31 Days of Film: Animal House

The main goal of this exercise is twofold.  To get my lazy ass to actual write and put stuff up and to watch important movies that I feel I need to have in my vocabulary.  The plan is to watch a lot of shit like A Tokyo Story and Shoot the Piano Player; a plan that has been made all the more difficult by the shuttering of Filmstruck—a slight that I fully intend to avenge Maximus Decimus Meridius style.  But the other day someone told me that Animal House was their favorite movie.  Not favorite comedy, their favorite movie.  A person that I usually trust on these sorts of things and I have never seen Animal House.  Mainly because, and I know how blasphemous it is to say ‘round these parts, I don’t find John Belushi all that funny.  I’ve seen Neighbors and The Blues Brothers and I’m just all that enamored.  But I figure there will be plenty of time for the Battleship Potemkins of the world and a quick detour won’t hurt anyone—least of all my reader statistics.

And I’ll be honest, I don’t get it.  Animal House along with Caddyshack always seem to come up when talking about all-time great comedies.  John Landis’s late-night comedy about a bunch of 30 year old men masquerading as college students getting up to ill-advised high-jinx at Faber College is about as funny as its premise would suggest.  In its defense, time has ravished this movie, managing in its 107-minute runtime to hit the holy trifecta of gay slurs, rape jokes, and racism.  Time can’t entirely excuse this film however, Mel Brooks was making his bet work in the early 70s, 4-8 years before Animal House’s release.  I think litigating comedy is both a thankless and unfair task, I still love Raw despite the fact that on one in their right mind would say anything that Murphy does in private much less in front of a stadium of people.  But the least of Animal House’s sins is that it’s offensive; there’s barely a laugh in the movie.  The film feels like a 5 minute SNL sketch that got stretched out way past it’s breaking point.

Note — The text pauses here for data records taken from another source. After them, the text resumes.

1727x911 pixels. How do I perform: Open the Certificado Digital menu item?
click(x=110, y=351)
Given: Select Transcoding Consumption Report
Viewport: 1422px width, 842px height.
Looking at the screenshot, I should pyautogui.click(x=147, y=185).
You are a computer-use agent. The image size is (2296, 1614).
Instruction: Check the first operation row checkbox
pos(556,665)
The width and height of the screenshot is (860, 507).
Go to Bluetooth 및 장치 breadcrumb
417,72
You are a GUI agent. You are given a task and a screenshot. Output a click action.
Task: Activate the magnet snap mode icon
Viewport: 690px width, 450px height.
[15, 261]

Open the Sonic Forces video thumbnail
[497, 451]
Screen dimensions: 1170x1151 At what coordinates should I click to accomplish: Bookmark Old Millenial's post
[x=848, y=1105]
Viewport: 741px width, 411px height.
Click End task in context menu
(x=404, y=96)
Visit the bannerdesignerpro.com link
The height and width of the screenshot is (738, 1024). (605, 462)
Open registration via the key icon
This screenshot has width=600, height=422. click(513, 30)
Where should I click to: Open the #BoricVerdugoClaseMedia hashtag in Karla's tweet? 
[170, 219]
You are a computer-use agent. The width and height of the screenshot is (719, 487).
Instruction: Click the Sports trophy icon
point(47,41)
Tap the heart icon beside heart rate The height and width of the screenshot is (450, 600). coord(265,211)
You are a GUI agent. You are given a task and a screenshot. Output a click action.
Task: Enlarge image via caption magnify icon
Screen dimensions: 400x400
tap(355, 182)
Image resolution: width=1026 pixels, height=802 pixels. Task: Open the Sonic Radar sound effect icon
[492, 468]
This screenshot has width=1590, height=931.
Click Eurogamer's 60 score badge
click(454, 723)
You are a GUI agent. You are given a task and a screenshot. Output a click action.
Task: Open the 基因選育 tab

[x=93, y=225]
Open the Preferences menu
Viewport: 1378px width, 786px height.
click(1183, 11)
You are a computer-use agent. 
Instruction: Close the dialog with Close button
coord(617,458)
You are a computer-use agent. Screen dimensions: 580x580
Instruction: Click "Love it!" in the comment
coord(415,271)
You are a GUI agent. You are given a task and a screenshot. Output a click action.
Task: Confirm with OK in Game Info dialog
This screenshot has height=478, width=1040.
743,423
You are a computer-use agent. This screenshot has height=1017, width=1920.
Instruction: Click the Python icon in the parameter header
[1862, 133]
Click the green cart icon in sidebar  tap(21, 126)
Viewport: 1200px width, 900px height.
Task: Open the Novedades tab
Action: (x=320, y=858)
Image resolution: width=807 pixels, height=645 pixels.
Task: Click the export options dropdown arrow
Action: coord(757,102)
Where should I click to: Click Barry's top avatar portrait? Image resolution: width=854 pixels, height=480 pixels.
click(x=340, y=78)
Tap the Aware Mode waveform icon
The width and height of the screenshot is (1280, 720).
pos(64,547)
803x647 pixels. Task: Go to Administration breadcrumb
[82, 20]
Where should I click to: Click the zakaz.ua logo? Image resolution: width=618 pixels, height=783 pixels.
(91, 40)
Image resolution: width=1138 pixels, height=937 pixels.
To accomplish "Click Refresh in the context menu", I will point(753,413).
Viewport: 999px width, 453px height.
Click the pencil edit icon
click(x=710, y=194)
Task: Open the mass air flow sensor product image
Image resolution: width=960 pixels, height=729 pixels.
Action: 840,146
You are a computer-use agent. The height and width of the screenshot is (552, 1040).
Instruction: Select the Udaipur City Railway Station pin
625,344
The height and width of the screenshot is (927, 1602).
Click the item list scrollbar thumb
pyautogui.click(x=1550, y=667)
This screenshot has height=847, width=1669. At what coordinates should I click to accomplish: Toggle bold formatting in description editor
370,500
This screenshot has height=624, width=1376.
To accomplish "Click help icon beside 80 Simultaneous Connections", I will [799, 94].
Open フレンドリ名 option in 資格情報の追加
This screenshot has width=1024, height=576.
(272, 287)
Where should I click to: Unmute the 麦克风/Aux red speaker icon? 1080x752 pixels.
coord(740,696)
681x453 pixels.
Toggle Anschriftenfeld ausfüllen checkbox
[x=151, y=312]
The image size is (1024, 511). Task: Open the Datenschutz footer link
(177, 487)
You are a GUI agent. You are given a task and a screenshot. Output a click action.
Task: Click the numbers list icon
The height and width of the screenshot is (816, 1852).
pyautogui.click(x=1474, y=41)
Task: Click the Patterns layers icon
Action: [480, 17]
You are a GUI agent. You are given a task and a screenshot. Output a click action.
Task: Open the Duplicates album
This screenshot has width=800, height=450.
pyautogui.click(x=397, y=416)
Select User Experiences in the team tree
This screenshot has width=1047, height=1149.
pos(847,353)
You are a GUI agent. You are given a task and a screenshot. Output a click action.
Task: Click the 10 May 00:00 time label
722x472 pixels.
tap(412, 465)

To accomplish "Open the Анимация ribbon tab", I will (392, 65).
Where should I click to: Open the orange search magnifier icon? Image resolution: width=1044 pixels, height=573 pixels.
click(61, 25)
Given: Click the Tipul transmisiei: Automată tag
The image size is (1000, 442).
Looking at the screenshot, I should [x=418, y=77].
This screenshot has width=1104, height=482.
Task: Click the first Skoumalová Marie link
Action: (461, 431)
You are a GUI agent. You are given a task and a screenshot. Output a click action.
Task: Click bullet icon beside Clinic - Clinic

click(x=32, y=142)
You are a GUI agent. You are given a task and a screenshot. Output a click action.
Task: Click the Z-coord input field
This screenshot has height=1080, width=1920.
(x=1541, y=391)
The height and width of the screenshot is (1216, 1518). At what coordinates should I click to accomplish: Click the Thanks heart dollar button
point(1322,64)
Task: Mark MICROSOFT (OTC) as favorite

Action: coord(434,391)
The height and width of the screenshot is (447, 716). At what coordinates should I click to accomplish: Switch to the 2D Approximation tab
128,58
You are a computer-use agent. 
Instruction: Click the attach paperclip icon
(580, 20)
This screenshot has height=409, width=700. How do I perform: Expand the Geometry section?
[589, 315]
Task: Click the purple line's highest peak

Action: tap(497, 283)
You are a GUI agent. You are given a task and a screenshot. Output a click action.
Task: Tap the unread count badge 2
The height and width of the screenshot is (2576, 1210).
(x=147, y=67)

The toga party scene is of course the film’s most famous but I think Animal House is best summed up by a sequence in the second act where following Gregory Marmalard receiving neither his first nor his last unsuccessful handjob of the film John Belushi as Bluto climbs a ladder to pear in a sorority house window in which a group of girls are topless and having a pillow fight.  The scene is punctuated with the ladder tipping over and Bluto falling back first into the front yard.  It’s a scene that has no bearing on the film before or after it and is barely explicable during.  Slapstick, tits, and dick jokes, Animal House has it all and little else.

Conclusion:

Time has done Animal House no favors, not only have many of its racier jokes aged like milk but so many of its good ones have been aped and referenced for the past 40 years to make them so predictable to be almost groan-worthy.  I imagine in 1978 that people we’re losing their mind over the antics of the Deltas but so much of this movie rings hollow so many years later.  Landis has masterworks in his filmography though, I would say Trading Places and Coming to America are both much better than Animal House, not to mention cult classic An American Werewolf in London.

1 Comment

  1. Robin Delany-Shabazz says:

    I’ve never seen Animal House either. And now I never will. Thank you for taking on the thankless task of winnowing through mind-numbingly bad and praiseworthy films!